Start of INPUT MATERIAL
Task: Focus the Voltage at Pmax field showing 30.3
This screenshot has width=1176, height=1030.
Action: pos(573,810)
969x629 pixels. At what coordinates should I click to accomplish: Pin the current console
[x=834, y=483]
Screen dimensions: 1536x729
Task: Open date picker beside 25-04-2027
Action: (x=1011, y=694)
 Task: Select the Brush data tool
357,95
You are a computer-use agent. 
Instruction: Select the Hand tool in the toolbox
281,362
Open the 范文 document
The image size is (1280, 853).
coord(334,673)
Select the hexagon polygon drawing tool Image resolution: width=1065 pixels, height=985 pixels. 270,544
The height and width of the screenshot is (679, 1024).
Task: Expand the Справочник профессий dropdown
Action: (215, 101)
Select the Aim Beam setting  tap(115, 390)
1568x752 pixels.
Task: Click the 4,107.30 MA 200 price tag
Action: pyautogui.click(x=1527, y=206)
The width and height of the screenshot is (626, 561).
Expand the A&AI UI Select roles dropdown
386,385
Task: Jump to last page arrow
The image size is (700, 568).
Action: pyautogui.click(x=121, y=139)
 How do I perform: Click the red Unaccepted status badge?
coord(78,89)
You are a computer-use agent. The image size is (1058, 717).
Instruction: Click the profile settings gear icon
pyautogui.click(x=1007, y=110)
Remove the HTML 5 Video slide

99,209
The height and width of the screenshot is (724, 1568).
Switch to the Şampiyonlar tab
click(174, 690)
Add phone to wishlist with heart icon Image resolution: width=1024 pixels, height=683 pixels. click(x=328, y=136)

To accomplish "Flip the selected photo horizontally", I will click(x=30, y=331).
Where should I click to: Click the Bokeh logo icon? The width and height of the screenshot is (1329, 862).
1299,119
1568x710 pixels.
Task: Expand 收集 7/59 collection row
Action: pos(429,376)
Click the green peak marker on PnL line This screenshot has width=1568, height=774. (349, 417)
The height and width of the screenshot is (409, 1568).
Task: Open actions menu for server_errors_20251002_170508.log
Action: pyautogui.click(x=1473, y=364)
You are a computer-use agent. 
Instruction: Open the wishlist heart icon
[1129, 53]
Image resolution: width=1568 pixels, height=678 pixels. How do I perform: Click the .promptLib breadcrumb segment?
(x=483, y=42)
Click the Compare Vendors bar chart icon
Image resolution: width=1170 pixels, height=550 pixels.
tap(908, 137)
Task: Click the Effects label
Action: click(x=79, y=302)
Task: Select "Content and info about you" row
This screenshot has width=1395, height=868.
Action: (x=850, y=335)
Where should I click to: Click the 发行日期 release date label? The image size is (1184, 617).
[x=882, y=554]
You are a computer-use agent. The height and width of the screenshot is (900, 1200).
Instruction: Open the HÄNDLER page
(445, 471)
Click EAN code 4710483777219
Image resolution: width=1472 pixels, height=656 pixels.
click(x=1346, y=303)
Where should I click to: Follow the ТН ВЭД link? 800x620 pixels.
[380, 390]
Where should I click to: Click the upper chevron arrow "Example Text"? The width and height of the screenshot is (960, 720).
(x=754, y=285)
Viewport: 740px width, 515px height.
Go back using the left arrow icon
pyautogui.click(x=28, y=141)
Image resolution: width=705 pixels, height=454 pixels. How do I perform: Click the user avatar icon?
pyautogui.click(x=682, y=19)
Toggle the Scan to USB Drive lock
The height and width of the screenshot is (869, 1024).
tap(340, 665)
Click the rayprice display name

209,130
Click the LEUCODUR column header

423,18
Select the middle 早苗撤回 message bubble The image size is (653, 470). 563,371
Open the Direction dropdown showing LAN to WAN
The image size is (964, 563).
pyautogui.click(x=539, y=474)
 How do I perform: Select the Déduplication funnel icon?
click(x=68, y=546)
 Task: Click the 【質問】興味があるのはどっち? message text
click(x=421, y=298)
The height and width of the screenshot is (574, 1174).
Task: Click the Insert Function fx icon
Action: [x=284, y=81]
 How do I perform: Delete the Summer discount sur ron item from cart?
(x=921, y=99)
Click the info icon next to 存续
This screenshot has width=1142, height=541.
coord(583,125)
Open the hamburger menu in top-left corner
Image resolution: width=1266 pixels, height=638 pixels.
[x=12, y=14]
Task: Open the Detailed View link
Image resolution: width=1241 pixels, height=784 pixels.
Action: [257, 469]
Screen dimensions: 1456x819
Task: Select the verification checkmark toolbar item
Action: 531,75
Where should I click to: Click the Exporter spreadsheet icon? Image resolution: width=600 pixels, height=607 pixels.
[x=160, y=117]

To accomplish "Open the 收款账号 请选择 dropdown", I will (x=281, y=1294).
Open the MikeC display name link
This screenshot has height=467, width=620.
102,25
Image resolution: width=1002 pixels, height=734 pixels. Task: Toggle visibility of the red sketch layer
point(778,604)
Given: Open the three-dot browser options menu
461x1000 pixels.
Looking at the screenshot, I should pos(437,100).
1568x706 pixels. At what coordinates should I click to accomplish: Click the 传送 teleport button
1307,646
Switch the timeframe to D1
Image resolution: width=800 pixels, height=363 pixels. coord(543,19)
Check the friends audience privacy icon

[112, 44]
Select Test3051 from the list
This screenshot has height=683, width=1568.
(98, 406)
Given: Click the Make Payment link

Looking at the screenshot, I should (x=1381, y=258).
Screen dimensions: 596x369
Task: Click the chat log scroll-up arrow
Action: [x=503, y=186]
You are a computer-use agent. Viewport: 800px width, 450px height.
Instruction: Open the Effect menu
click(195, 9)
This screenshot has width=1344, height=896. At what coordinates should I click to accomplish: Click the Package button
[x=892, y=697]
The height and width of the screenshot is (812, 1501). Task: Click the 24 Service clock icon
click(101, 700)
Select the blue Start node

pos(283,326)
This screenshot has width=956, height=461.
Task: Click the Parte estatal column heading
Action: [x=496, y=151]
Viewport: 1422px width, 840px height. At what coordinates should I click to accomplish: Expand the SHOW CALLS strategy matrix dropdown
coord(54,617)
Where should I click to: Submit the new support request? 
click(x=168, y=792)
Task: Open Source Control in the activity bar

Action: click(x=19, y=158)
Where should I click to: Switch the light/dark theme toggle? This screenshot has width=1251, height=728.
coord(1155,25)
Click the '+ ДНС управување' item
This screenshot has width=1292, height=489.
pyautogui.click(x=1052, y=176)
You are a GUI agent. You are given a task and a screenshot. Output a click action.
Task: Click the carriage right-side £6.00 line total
End of INPUT MATERIAL
WHAT THE TASK REQUIRES - From the data above, reproduce word for word the lines running from the line with "Click the info icon next to 存续" to the line with "Task: Open the Detailed View link", ends included.

FINISHED TASK -
Click the info icon next to 存续
This screenshot has width=1142, height=541.
coord(583,125)
Open the hamburger menu in top-left corner
Image resolution: width=1266 pixels, height=638 pixels.
[x=12, y=14]
Task: Open the Detailed View link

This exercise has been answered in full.